Collected data entries
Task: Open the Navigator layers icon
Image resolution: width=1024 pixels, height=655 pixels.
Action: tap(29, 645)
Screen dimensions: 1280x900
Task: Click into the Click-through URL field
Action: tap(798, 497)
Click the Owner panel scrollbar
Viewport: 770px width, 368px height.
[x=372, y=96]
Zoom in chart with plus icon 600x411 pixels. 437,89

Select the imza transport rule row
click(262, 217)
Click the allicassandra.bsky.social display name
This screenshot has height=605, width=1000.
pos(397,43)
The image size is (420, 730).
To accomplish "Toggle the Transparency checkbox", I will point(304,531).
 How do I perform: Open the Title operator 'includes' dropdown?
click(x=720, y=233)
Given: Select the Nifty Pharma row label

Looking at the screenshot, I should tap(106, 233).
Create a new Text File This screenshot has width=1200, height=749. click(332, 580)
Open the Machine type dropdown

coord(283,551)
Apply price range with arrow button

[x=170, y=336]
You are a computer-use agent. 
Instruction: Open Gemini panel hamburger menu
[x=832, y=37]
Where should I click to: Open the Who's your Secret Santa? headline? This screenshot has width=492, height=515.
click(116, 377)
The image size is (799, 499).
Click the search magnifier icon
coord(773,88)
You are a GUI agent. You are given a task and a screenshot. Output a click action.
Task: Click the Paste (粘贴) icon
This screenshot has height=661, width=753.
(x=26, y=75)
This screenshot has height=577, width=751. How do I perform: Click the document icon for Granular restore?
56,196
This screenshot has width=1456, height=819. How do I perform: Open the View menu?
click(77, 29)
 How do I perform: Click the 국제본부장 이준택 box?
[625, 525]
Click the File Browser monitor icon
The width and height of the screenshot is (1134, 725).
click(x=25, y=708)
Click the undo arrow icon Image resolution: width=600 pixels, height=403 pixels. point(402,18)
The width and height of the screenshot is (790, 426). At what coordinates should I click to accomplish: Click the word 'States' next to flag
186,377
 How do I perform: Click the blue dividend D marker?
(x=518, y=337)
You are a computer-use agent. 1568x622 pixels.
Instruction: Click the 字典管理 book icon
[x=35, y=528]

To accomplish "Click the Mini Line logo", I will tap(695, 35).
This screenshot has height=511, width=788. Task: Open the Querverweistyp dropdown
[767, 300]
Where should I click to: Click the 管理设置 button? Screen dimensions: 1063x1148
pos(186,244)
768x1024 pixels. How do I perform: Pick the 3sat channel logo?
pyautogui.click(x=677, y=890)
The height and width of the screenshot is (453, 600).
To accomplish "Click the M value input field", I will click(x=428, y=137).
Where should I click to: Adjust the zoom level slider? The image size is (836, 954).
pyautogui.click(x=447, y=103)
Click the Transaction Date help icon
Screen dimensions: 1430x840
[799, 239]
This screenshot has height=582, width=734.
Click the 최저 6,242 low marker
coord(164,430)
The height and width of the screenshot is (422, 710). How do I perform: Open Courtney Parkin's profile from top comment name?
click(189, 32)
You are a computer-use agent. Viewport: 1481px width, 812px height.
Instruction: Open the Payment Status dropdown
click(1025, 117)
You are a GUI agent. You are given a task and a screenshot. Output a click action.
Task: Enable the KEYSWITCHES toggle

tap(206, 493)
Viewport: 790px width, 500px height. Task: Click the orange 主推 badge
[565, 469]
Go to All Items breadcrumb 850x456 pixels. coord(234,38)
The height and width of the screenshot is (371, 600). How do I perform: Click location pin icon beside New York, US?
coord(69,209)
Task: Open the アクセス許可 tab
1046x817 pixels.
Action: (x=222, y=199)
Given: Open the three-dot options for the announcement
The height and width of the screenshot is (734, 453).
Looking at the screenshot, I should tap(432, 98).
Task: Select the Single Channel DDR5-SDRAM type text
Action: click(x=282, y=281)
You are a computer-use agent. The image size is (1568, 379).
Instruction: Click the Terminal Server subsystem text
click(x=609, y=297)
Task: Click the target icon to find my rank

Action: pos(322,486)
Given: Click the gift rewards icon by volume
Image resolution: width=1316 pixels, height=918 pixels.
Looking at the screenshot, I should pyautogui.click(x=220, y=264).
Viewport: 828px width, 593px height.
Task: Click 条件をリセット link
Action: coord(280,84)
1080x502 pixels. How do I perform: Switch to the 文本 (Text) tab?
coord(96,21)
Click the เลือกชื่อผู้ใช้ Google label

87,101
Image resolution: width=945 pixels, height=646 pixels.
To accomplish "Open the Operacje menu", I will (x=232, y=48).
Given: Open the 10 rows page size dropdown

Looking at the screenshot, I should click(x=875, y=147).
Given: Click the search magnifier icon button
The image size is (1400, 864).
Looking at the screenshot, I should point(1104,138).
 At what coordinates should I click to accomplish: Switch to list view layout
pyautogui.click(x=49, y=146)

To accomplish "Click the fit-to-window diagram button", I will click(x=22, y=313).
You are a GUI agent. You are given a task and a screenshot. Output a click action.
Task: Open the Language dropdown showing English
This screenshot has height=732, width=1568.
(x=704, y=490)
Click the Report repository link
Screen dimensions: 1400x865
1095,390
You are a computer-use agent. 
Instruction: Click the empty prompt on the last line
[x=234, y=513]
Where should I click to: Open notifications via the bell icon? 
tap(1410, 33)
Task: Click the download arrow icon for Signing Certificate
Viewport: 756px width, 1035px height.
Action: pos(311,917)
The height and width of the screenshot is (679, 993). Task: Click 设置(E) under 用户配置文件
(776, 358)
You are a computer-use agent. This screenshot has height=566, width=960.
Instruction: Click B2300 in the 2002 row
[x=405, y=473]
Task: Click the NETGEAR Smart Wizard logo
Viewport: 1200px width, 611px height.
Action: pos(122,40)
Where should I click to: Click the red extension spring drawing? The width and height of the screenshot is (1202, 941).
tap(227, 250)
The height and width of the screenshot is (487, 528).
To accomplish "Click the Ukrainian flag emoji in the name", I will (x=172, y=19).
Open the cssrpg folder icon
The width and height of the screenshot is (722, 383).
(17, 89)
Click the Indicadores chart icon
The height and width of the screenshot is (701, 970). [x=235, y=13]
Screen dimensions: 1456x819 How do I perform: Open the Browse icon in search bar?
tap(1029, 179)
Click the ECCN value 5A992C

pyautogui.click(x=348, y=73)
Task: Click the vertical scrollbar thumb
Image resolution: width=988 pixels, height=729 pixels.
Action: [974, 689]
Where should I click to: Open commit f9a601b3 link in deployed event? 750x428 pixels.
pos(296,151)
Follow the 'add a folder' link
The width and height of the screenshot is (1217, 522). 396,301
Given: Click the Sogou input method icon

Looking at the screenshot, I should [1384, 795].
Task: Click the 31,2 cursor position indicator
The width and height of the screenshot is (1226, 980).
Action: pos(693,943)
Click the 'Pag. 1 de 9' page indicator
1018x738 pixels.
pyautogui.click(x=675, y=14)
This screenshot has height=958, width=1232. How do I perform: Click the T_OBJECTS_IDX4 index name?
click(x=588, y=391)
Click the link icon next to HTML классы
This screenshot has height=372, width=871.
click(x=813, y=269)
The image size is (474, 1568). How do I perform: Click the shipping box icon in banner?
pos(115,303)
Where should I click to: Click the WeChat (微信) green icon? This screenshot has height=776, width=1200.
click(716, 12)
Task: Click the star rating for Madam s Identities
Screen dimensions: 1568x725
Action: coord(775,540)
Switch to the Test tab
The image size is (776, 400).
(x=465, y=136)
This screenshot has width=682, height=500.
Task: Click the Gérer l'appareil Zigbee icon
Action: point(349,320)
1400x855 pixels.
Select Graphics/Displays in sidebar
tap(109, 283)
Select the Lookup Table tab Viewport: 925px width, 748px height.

[ABOUT THIS EXERCISE] The lines above starting at the one that contains "The height and width of the screenshot is (371, 600)." and ending at the one that contains "Given: Click the gift rewards icon by volume" must be transcribed exactly, and no other lines may appear.

[SOLUTION TO THIS EXERCISE]
The height and width of the screenshot is (371, 600). How do I perform: Click location pin icon beside New York, US?
coord(69,209)
Task: Open the アクセス許可 tab
1046x817 pixels.
Action: (x=222, y=199)
Given: Open the three-dot options for the announcement
The height and width of the screenshot is (734, 453).
Looking at the screenshot, I should tap(432, 98).
Task: Select the Single Channel DDR5-SDRAM type text
Action: click(x=282, y=281)
You are a computer-use agent. The image size is (1568, 379).
Instruction: Click the Terminal Server subsystem text
click(x=609, y=297)
Task: Click the target icon to find my rank

Action: pos(322,486)
Given: Click the gift rewards icon by volume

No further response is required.